2.3 Imprévision et coronavirus
Le mécanisme de l’imprévision pourra être invoqué. Ce dernier est défini à l’article L6 du code de la commande publique:
« Lorsque survient un évènement extérieur aux parties, imprévisible et bouleversant temporairement l’équilibre du contrat, le cocontractant, qui en poursuit l’exécution, a droit à une indemnité ; »
Cette théorie de l’imprévision permet d’assurer la continuité du service public en permettant au titulaire du marché public de poursuivre l’exécution du contrat malgré les difficultés rencontrées et le bouleversement de l’économie du contrat.
Il faut noter que cette condition est plus facilement remplie que la force majeure car il n’est pas exigé que l’évènement soit irrésistible.
Cette théorie de l’imprévision permet d’assurer la continuité du service public en permettant au titulaire du marché public de poursuivre l’exécution du contrat malgré les difficultés rencontrées et le bouleversement de l’économie du contrat.
L’indemnité à laquelle a droit le titulaire doit lui permettre de continuer à exécuter le contrat. La personne publique devra prendre à sa charge les pertes « exceptionnelles » ou anormales résultant de l’imprévision, les pertes résultant d’un aléa économique normal restant à la charge du cocontractant.
En cas de désaccord entre les parties, le juge administratif fixera le montant de l’indemnité.
NB: Si le titulaire peut être indemnisé cela ne lui permet pas de s’exonérer de ses obligations contractuelles: c’est l’objet même de l’imprévision de permettre la poursuite de l’exécution du contrat.
2.4 Résiliation par l’acheteur public en raison du coronavirus
Enfin, selon l’article L2195-2 du code de la commande publique « L’acheteur peut résilier le marché en cas de force majeure. » C’est également le cas au demeurant pour les concessions.
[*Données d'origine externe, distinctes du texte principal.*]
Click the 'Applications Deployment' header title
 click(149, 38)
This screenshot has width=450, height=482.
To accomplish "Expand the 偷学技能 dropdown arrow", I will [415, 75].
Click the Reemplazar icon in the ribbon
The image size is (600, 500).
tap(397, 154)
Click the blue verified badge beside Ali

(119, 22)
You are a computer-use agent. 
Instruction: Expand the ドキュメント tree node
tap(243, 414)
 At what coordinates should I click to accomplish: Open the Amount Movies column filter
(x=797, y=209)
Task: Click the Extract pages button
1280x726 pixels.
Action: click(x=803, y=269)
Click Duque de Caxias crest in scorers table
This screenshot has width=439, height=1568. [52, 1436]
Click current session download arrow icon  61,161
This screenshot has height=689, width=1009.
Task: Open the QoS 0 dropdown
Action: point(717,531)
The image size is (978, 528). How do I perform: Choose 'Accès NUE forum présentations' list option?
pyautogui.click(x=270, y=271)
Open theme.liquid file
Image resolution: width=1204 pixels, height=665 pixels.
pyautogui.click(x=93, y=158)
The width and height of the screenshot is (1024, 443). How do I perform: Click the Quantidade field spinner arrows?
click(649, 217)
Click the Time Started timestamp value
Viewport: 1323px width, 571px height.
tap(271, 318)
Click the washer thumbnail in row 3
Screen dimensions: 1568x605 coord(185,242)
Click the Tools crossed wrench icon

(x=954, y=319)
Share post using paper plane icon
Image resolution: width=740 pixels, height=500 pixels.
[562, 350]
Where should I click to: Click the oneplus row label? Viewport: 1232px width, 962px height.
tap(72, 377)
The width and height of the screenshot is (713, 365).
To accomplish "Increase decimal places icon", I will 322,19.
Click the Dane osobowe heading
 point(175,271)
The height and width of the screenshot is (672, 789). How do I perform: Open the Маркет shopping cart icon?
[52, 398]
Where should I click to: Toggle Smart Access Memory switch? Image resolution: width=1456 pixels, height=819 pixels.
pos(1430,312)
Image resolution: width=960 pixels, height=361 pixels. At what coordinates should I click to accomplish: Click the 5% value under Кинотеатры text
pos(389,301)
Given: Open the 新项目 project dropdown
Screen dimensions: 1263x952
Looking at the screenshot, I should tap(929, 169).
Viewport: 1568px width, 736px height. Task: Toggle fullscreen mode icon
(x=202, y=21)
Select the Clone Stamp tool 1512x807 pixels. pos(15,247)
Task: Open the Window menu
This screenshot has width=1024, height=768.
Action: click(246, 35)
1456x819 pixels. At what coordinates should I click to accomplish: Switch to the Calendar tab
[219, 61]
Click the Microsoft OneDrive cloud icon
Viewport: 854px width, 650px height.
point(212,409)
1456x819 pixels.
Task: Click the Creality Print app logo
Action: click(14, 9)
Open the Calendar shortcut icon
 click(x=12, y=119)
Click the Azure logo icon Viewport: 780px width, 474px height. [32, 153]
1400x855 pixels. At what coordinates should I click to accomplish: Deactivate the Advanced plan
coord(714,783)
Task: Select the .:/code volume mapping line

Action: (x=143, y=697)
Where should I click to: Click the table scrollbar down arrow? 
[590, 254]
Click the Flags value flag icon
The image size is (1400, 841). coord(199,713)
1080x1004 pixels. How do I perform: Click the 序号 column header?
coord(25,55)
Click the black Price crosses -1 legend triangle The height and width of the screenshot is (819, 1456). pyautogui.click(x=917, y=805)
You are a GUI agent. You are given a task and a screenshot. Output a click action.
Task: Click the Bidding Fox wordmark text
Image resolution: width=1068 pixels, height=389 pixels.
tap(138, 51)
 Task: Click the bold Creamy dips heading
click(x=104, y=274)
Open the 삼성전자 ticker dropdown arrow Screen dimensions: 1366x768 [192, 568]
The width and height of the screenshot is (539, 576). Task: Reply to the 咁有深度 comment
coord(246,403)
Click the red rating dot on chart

L’article L6 du code de la commande publique ajoute que « L’autorité contractante peut résilier unilatéralement le contrat dans les conditions prévues par le présent code. Lorsque la résiliation intervient pour un motif d’intérêt général, le cocontractant a droit à une indemnisation, sous réserve des stipulations du contrat. »
Il conviendra de justifier qu’au regard des circonstances et de l’objet du marché, il était devenu impossible pour le titulaire d’exécuter le marché. Cela ne sera pas le cas s’il était possible de l’exécuter partiellement ou de manière adaptée.
Sauf accord des parties, l’appréciation de la qualification de force majeure et de ses conséquences revient au juge administratif. On peut relever que dans un ancien arrêt, il a été jugé que le titulaire du contrat public ne peut se voir indemnisé que des pertes subies imputables à l’évènement constitutif de force majeure, à l’exclusion de toute autre indemnisation (CE 8 janvier 1925, Société Chantiers et ateliers de Saint-Nazaire).
Responsabilité sans faute
Une dernière hypothèse à envisager est celle de la responsabilité sans faute de la personne publique. Cette dernière peut intervenir en cas de risque particulier ou en cas de rupture d’égalité devant les charges publiques. Il faut dans cas cas que la victime puisse justifier avoir subi un préjudice anormal et spécial, c’est à dire que le préjudice est différent celui subi par les autres entreprises.
On pourrait envisager que ce serait le cas pour le titulaire d’un marché public subissant la décision prise par la personne publique dans le cadre de son pouvoir réglementaire et ayant un effet particulier spécifique, sur l’exécution du contrat.